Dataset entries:
§
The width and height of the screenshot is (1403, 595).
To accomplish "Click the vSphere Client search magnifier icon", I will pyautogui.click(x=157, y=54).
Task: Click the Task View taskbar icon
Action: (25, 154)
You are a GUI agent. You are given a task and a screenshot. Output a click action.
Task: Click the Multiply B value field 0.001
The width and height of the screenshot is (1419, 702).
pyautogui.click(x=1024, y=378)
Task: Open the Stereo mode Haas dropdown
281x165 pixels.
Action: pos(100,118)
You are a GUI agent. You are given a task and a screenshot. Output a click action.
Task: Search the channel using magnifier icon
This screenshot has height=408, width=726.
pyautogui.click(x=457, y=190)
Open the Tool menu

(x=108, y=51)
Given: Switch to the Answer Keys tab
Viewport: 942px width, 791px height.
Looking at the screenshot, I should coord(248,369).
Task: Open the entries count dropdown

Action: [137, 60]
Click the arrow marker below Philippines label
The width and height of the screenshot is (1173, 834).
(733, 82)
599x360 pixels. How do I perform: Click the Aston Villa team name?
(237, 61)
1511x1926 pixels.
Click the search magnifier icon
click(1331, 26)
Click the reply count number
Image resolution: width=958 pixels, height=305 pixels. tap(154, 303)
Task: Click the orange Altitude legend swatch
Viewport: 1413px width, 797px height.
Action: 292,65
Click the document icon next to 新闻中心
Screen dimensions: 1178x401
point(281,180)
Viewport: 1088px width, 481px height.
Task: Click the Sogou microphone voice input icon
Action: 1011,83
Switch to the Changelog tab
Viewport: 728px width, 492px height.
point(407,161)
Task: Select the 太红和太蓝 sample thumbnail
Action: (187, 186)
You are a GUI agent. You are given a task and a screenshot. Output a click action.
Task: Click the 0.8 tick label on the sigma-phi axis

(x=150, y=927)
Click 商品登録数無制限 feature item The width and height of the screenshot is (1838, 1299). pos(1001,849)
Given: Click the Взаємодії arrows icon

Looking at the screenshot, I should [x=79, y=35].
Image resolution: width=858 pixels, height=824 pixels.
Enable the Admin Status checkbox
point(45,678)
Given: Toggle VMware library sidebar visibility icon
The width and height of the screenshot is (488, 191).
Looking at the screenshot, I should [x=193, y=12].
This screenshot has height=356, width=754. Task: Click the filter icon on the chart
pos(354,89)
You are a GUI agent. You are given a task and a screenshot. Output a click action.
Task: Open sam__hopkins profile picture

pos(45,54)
§
WHAT YOU HAVE TO DO: Repeat the entries above exactly, leaving nothing out.

SOLVED PROBLEM:
The width and height of the screenshot is (1403, 595).
To accomplish "Click the vSphere Client search magnifier icon", I will pyautogui.click(x=157, y=54).
Task: Click the Task View taskbar icon
Action: (25, 154)
You are a GUI agent. You are given a task and a screenshot. Output a click action.
Task: Click the Multiply B value field 0.001
The width and height of the screenshot is (1419, 702).
pyautogui.click(x=1024, y=378)
Task: Open the Stereo mode Haas dropdown
281x165 pixels.
Action: pos(100,118)
You are a GUI agent. You are given a task and a screenshot. Output a click action.
Task: Search the channel using magnifier icon
This screenshot has height=408, width=726.
pyautogui.click(x=457, y=190)
Open the Tool menu

(x=108, y=51)
Given: Switch to the Answer Keys tab
Viewport: 942px width, 791px height.
Looking at the screenshot, I should coord(248,369).
Task: Open the entries count dropdown

Action: [137, 60]
Click the arrow marker below Philippines label
The width and height of the screenshot is (1173, 834).
(733, 82)
599x360 pixels. How do I perform: Click the Aston Villa team name?
(237, 61)
1511x1926 pixels.
Click the search magnifier icon
click(1331, 26)
Click the reply count number
Image resolution: width=958 pixels, height=305 pixels. tap(154, 303)
Task: Click the orange Altitude legend swatch
Viewport: 1413px width, 797px height.
Action: 292,65
Click the document icon next to 新闻中心
Screen dimensions: 1178x401
point(281,180)
Viewport: 1088px width, 481px height.
Task: Click the Sogou microphone voice input icon
Action: 1011,83
Switch to the Changelog tab
Viewport: 728px width, 492px height.
point(407,161)
Task: Select the 太红和太蓝 sample thumbnail
Action: (187, 186)
You are a GUI agent. You are given a task and a screenshot. Output a click action.
Task: Click the 0.8 tick label on the sigma-phi axis

(x=150, y=927)
Click 商品登録数無制限 feature item The width and height of the screenshot is (1838, 1299). pos(1001,849)
Given: Click the Взаємодії arrows icon

Looking at the screenshot, I should [x=79, y=35].
Image resolution: width=858 pixels, height=824 pixels.
Enable the Admin Status checkbox
point(45,678)
Given: Toggle VMware library sidebar visibility icon
The width and height of the screenshot is (488, 191).
Looking at the screenshot, I should [x=193, y=12].
This screenshot has height=356, width=754. Task: Click the filter icon on the chart
pos(354,89)
You are a GUI agent. You are given a task and a screenshot. Output a click action.
Task: Open sam__hopkins profile picture

pos(45,54)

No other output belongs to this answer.